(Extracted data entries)
────
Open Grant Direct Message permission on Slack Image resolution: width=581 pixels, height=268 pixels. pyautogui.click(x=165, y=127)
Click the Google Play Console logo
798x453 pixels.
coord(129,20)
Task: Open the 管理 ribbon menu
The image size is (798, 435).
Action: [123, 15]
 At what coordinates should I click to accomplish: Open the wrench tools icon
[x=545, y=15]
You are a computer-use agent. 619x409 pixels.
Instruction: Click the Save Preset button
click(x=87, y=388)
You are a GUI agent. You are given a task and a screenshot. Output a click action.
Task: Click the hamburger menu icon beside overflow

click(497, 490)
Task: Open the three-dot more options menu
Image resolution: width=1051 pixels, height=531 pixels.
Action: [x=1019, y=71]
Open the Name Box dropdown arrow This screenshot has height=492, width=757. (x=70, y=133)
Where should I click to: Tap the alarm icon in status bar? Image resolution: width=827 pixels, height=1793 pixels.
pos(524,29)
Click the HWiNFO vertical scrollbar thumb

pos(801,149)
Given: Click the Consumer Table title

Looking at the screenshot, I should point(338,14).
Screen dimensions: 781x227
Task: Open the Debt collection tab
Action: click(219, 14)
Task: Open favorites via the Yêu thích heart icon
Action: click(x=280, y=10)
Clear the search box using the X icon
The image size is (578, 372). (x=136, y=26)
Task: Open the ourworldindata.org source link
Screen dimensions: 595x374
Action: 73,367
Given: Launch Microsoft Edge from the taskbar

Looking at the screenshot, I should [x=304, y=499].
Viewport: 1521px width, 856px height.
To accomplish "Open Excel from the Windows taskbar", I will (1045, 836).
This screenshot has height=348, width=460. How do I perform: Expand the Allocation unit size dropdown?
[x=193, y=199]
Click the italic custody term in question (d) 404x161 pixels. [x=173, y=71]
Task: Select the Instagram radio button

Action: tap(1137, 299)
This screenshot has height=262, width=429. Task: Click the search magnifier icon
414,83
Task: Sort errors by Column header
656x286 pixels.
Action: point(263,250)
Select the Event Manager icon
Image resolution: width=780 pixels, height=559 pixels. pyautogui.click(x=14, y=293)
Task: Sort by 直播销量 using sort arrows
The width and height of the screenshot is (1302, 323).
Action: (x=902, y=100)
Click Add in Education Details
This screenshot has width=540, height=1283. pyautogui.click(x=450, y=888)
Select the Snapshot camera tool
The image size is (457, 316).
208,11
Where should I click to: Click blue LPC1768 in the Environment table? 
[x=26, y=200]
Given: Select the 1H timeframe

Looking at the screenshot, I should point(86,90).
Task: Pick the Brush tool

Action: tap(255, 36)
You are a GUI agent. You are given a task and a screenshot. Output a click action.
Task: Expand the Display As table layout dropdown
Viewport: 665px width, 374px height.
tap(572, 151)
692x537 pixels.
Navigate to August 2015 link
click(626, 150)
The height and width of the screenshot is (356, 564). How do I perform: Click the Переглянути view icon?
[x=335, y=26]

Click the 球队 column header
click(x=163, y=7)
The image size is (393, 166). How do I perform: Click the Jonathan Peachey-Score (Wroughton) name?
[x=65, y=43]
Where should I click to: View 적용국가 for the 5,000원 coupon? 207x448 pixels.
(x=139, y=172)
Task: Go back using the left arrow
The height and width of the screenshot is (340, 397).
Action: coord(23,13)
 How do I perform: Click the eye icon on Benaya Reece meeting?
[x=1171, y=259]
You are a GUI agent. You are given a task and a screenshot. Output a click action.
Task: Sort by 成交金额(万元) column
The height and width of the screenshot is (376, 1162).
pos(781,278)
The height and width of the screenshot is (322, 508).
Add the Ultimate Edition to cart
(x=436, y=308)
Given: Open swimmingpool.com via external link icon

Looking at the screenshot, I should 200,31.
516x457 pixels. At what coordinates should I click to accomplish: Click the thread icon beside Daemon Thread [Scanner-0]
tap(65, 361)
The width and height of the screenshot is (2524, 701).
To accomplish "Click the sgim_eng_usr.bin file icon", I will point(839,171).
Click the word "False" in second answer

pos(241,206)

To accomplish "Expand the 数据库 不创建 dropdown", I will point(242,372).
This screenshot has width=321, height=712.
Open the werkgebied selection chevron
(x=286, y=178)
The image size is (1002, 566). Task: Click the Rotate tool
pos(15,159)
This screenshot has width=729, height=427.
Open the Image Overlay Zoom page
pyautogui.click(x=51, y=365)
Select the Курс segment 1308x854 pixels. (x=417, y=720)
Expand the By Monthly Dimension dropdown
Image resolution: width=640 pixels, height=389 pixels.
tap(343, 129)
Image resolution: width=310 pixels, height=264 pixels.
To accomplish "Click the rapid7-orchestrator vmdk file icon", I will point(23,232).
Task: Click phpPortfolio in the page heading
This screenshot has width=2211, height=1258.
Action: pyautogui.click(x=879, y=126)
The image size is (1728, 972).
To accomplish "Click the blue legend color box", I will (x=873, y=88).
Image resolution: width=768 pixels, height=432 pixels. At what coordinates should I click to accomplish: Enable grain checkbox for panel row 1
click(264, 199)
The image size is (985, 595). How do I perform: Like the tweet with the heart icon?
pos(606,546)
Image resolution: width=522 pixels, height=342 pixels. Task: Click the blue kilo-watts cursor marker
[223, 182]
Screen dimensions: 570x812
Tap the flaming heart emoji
────
**Stated problem:**
Swap "At what coordinates should I click to accomplish" for "Where do I click to accomplish" throughout the material above and reproduce it with everything else unchanged.

**In response:**
Open Grant Direct Message permission on Slack Image resolution: width=581 pixels, height=268 pixels. pyautogui.click(x=165, y=127)
Click the Google Play Console logo
798x453 pixels.
coord(129,20)
Task: Open the 管理 ribbon menu
The image size is (798, 435).
Action: [123, 15]
 Where do I click to accomplish: Open the wrench tools icon
[x=545, y=15]
You are a computer-use agent. 619x409 pixels.
Instruction: Click the Save Preset button
click(x=87, y=388)
You are a GUI agent. You are given a task and a screenshot. Output a click action.
Task: Click the hamburger menu icon beside overflow

click(497, 490)
Task: Open the three-dot more options menu
Image resolution: width=1051 pixels, height=531 pixels.
Action: [x=1019, y=71]
Open the Name Box dropdown arrow This screenshot has height=492, width=757. (x=70, y=133)
Where should I click to: Tap the alarm icon in status bar? Image resolution: width=827 pixels, height=1793 pixels.
pos(524,29)
Click the HWiNFO vertical scrollbar thumb

pos(801,149)
Given: Click the Consumer Table title

Looking at the screenshot, I should point(338,14).
Screen dimensions: 781x227
Task: Open the Debt collection tab
Action: click(219, 14)
Task: Open favorites via the Yêu thích heart icon
Action: click(x=280, y=10)
Clear the search box using the X icon
The image size is (578, 372). (x=136, y=26)
Task: Open the ourworldindata.org source link
Screen dimensions: 595x374
Action: 73,367
Given: Launch Microsoft Edge from the taskbar

Looking at the screenshot, I should [x=304, y=499].
Viewport: 1521px width, 856px height.
To accomplish "Open Excel from the Windows taskbar", I will (1045, 836).
This screenshot has height=348, width=460. How do I perform: Expand the Allocation unit size dropdown?
[x=193, y=199]
Click the italic custody term in question (d) 404x161 pixels. [x=173, y=71]
Task: Select the Instagram radio button

Action: tap(1137, 299)
This screenshot has height=262, width=429. Task: Click the search magnifier icon
414,83
Task: Sort errors by Column header
656x286 pixels.
Action: point(263,250)
Select the Event Manager icon
Image resolution: width=780 pixels, height=559 pixels. pyautogui.click(x=14, y=293)
Task: Sort by 直播销量 using sort arrows
The width and height of the screenshot is (1302, 323).
Action: (x=902, y=100)
Click Add in Education Details
This screenshot has width=540, height=1283. pyautogui.click(x=450, y=888)
Select the Snapshot camera tool
The image size is (457, 316).
208,11
Where should I click to: Click blue LPC1768 in the Environment table? 
[x=26, y=200]
Given: Select the 1H timeframe

Looking at the screenshot, I should point(86,90).
Task: Pick the Brush tool

Action: tap(255, 36)
You are a GUI agent. You are given a task and a screenshot. Output a click action.
Task: Expand the Display As table layout dropdown
Viewport: 665px width, 374px height.
tap(572, 151)
692x537 pixels.
Navigate to August 2015 link
click(626, 150)
The height and width of the screenshot is (356, 564). How do I perform: Click the Переглянути view icon?
[x=335, y=26]

Click the 球队 column header
click(x=163, y=7)
The image size is (393, 166). How do I perform: Click the Jonathan Peachey-Score (Wroughton) name?
[x=65, y=43]
Where should I click to: View 적용국가 for the 5,000원 coupon? 207x448 pixels.
(x=139, y=172)
Task: Go back using the left arrow
The height and width of the screenshot is (340, 397).
Action: coord(23,13)
 How do I perform: Click the eye icon on Benaya Reece meeting?
[x=1171, y=259]
You are a GUI agent. You are given a task and a screenshot. Output a click action.
Task: Sort by 成交金额(万元) column
The height and width of the screenshot is (376, 1162).
pos(781,278)
The height and width of the screenshot is (322, 508).
Add the Ultimate Edition to cart
(x=436, y=308)
Given: Open swimmingpool.com via external link icon

Looking at the screenshot, I should 200,31.
516x457 pixels. Where do I click to accomplish: Click the thread icon beside Daemon Thread [Scanner-0]
tap(65, 361)
The width and height of the screenshot is (2524, 701).
To accomplish "Click the sgim_eng_usr.bin file icon", I will point(839,171).
Click the word "False" in second answer

pos(241,206)

To accomplish "Expand the 数据库 不创建 dropdown", I will point(242,372).
This screenshot has width=321, height=712.
Open the werkgebied selection chevron
(x=286, y=178)
The image size is (1002, 566). Task: Click the Rotate tool
pos(15,159)
This screenshot has width=729, height=427.
Open the Image Overlay Zoom page
pyautogui.click(x=51, y=365)
Select the Курс segment 1308x854 pixels. (x=417, y=720)
Expand the By Monthly Dimension dropdown
Image resolution: width=640 pixels, height=389 pixels.
tap(343, 129)
Image resolution: width=310 pixels, height=264 pixels.
To accomplish "Click the rapid7-orchestrator vmdk file icon", I will point(23,232).
Task: Click phpPortfolio in the page heading
This screenshot has width=2211, height=1258.
Action: pyautogui.click(x=879, y=126)
The image size is (1728, 972).
To accomplish "Click the blue legend color box", I will (x=873, y=88).
Image resolution: width=768 pixels, height=432 pixels. Where do I click to accomplish: Enable grain checkbox for panel row 1
click(264, 199)
The image size is (985, 595). How do I perform: Like the tweet with the heart icon?
pos(606,546)
Image resolution: width=522 pixels, height=342 pixels. Task: Click the blue kilo-watts cursor marker
[223, 182]
Screen dimensions: 570x812
Tap the flaming heart emoji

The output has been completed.